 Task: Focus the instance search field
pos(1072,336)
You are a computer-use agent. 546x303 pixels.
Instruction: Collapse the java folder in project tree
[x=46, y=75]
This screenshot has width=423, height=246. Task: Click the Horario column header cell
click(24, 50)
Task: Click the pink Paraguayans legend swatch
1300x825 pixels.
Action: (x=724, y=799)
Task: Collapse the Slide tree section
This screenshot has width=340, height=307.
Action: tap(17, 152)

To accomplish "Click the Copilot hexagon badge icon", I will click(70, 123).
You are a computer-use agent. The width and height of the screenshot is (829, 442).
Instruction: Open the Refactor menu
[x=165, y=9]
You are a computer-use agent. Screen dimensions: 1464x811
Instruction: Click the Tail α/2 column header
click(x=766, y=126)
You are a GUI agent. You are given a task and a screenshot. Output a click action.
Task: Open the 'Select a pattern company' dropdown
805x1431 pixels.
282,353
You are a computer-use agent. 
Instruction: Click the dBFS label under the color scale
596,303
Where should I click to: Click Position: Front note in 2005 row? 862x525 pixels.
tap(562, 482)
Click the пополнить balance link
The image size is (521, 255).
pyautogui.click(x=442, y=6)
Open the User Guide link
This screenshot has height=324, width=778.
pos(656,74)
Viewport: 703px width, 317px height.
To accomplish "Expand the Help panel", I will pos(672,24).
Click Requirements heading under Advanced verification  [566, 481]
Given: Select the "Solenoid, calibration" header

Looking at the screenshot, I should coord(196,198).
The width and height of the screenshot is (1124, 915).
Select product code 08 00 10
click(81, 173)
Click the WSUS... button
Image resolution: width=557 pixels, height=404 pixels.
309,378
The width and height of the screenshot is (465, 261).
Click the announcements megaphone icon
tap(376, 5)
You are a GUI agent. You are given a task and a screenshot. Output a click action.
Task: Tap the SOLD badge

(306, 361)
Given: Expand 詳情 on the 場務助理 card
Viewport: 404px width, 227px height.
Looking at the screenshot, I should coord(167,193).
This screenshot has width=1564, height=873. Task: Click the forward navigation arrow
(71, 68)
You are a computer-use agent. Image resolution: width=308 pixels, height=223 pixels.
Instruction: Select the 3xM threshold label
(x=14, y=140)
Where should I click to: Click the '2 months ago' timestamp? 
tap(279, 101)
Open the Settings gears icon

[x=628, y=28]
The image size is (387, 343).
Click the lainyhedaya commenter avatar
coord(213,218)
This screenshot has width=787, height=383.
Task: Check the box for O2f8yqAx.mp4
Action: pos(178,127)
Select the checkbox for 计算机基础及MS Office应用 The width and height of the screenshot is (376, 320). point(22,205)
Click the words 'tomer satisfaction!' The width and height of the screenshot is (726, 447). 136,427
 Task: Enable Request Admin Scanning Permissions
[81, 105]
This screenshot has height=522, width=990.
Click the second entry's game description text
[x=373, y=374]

::::

◆ **EXERCISE OBJECTIVE**: If a line in the records above holds the string "link", copy it.

◆ **TASK OUTPUT**:
Click the пополнить balance link
Open the User Guide link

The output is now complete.